今回のテーマは、「山田風太郎著『婆娑羅』と網野義彦著『異形の王権』を読み解く」でした。
乱世の時代とはなにか、そもそも南北朝とはなんだったのか、後醍醐天皇は怪人だった、などの意見が2時間飛び交いました。
博覧強記の先輩方の薫陶を受け、私の脳は活性化しました。
中世は混沌としていたと同時に、能や禅など、数々の新興芸術や新興宗教が現れた、非常にクリエイティブな時代だった。その一方で疫病や飢饉で人がばたばたと死ぬ時代でもあり、天皇が二人いることに象徴される権力が不在の時代だ。
思考を南北朝時代に置き換え、やはりいまの時代、疫病や飢饉で死ぬことはないし、文句を言ったらきりがないが、やはり、南北朝時代と比べものにならないほど、人間は物質的に恵まれているのだね、という意見が一致した。

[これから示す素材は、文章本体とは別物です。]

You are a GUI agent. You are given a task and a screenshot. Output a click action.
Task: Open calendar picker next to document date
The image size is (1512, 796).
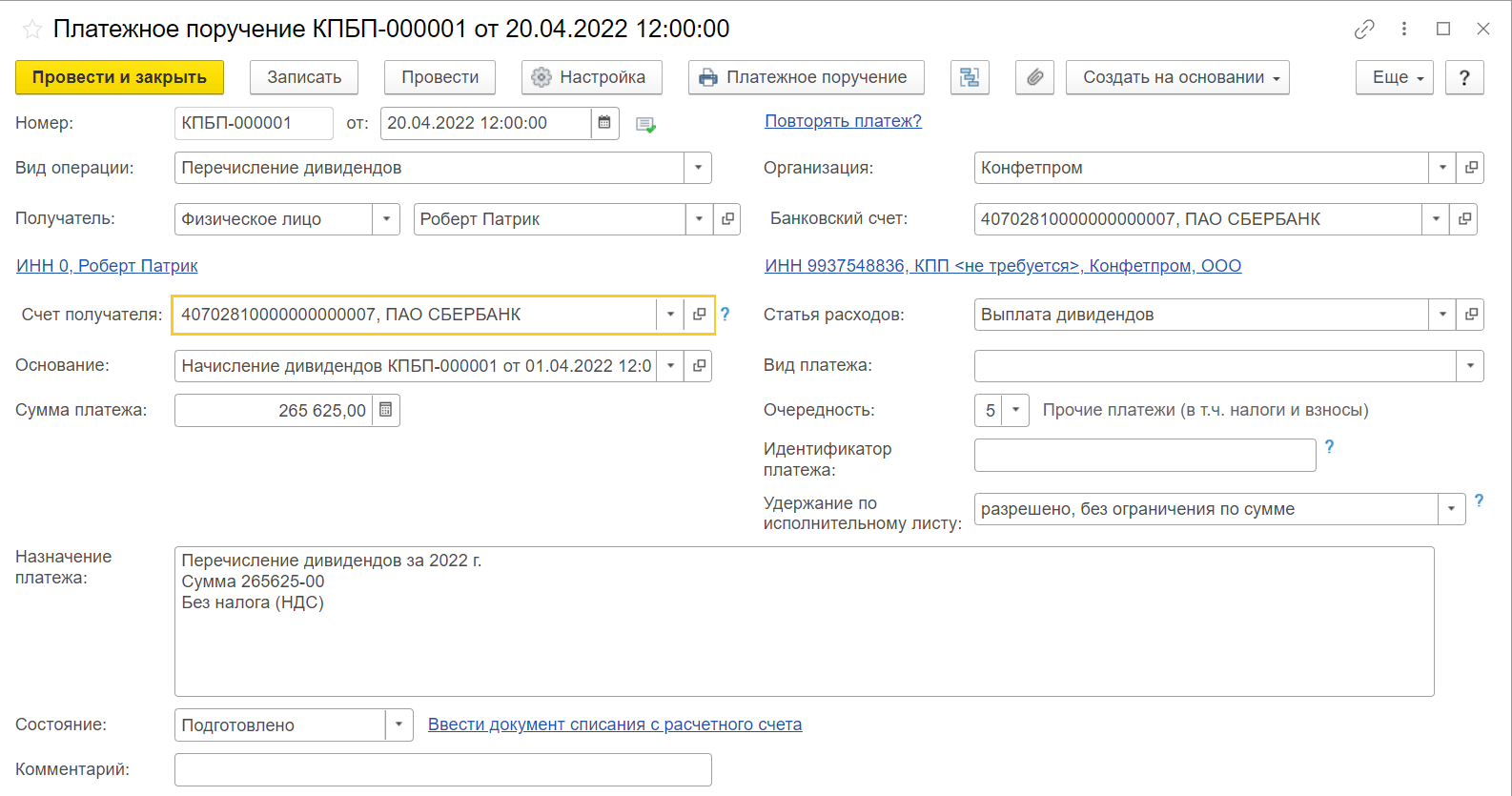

一方で、「とはいえ心の中は混沌としている。その混沌がクリエイターの原動力になっている」という意見もありました。
つまり、なんらかの問題意識がなくては文章や作品といった事物を残せない、ということである。社会の孤独やぼんやりとした不安、こうしたものがあってはじめて、作品が生み出されるという解釈だ。
「世界はすばらしい、人生はバラ色だ、という現状肯定の美意識や歴史観を持った作品って、あるんじゃないでしょうか?」という意見に、「それはプロバガンダです」という回答。たしかに、「未来」のすばらしい世界とバラ色の人生を「追い求めた」作品や思想は星の数のようにあるが、過去のすばらしい世界とバラ色の人生といった現状確認と現状報告を扱って大成した作品は、一度もお目にかかったことがない。やはり人間とは、未来の動物なのだ。
南北朝時代というと現代との隔たりが激しすぎ、アナロジーを見ることは難しい。そういいながら、「混沌」「権力の不在」という抽象的なアナロジーは参加者に共通で見ることができた。
個人的に感じたのは、疫病や飢饉といった生命の危機に立たされると、人間はクリエイティブになる、ということだ。疫病や飢饉といった非文化的で非人間的なものが、人間性や文化の根幹であるクリエイティビティの下支えをしているとは、なんとも皮肉である。
今回の読書会で、本を持って街に出て、自分の知らない世界・思想・時代に飛び込むことは、いまの世の中を生き抜くにおいて重要だと感じました。
「うお座」でのお刺身と日本酒は非常に美味でした。